Calixto Bieito inszenierte das unvollendete Fragment „Turandot“ 2014 in Nürnberg.

Zhang Yimou inszenierte die Aufführung vor dem Kaiserpalast der Verbotenen Stadt in Peking 1998 mit dem Opernensemble des Maggio Musicale Fiorentino und chinesischen DarstellerInnen.

Marco Arturo Marelli inszenierte die Oper mit dem Finale von Alfano 2013 in Stockholm, 2014 in Graz, 2015 bei den Bregenzer Festspiele, 2016 an der Wiener Staatsoper mit Palmers biografischen Analogien.

Luciano Berios neues Finale 2002 (konzertante UA in Las Palmas, szenische UA in Los Angeles;  Amsterdam; Salzburger Festspiele).
Berios Version ist leiser als die von Franco Alfano auskomponierte triumphale Schlussgloriole, scheint jedoch Puccinis Intentionen wesentlich näher zu kommen.
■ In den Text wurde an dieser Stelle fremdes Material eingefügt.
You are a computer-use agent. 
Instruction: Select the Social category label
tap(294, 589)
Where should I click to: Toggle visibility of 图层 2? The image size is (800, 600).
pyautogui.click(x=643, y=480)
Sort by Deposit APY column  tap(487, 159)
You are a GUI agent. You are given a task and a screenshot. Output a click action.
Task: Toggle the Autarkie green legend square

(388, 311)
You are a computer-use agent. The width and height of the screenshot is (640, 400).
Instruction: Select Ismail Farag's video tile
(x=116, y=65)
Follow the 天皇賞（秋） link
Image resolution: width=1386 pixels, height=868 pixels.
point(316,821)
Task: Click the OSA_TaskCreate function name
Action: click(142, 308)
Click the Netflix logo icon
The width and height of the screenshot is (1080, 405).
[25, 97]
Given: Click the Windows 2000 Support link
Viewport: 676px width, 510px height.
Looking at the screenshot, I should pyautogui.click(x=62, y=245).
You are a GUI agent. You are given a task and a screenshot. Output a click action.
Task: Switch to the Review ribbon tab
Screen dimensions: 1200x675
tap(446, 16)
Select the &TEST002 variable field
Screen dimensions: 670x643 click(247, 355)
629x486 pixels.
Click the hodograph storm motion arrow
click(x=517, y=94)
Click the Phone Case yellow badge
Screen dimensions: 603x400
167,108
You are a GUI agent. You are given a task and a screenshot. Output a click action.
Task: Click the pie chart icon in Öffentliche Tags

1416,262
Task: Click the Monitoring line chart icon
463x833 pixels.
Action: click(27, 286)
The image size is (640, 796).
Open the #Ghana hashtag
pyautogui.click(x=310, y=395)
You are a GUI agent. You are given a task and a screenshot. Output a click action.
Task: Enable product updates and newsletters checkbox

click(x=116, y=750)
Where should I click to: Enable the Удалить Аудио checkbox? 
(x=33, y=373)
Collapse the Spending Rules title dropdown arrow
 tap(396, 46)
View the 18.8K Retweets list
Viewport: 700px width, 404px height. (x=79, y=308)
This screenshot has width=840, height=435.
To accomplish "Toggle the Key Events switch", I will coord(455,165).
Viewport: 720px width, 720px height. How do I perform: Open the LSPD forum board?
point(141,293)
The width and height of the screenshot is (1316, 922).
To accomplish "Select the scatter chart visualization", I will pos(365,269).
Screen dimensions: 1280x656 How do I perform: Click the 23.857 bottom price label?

Berio greift Puccinis Turandot-Stil auf mit seiner Pentatonik, Ganztonstrukturen, chinesischen Melodien, Ostinati, Orgelpunkten, Quintbordun, Mixturen, der Instrumentierung mit Lokalkolorit und dauernden Dur-Moll-Wechseln, die die Tonalität zur Atonalität hin öffnen. Berio bringt Puccinis Zeitgenossenschaft mit Alexander Zemlinsky, Franz Schreker und Richard Strauss ins Spiel, seine Komposition weiß, dass sich Puccini eingehend mit Debussys Aufweichung der Tonalität mittels musikalischem Exotismus beschäftigt, dass er Strawinsky gehört und eine Aufführung von Arnold Schoenbergs Pierrot lunaire in Florenz besucht hatte. Zu Beginn des 21. Jahrhunderts steht Berio bei differenzierter Wahrnehmung von Puccinis Intentionen auch zu einem Bruch mit dessen Klangsprache.
Sein Finale legt Turandots allmähliche Wandlung offen. Ein langes Orchesterzwischenspiel macht ihre innere Zerrissenheit, die Scham der Kapitulation und die neue Faszination der Macht der Liebe erlebbar. Darin zeigt sich Wagner als Vorbild, der die Wirkung des Trankes bei Tristan und Isolde als Zwischenspiel musikalisierte. Mit Berios Zusätzen dringt auch die durch die Emanzipation der Dissonanz geschärfte, höhere Differenzierungsfähigkeit der Musik des späten 20. Jahrhunderts in Puccinis Partitur ein. Die Entfaltung von Turandots Liebe geschieht in hörbarer Auseinandersetzung mit ihrer Schuld am Tod so vieler Freier und Liùs. Die Unsicherheit ihrer seelischen Öffnung für eine neue Einstellung zu ihren Mitmenschen lässt nur eine vorsichtige Annäherung zu, in der die Angst vor der Gewalt nachzittert, mit der die Etablierung der Macht von Fremden in der Geschichte Chinas stets verbunden war. Der Verzicht auf alle triumphalen Gesten im leisen Ausklang der Oper lässt etwas ahnen von Berios Skepsis gegenüber dem Liebesduett in Alfanos Finale, in dem das Liebesglück – nach Liùs Selbstmord – nicht gebrochen erscheint.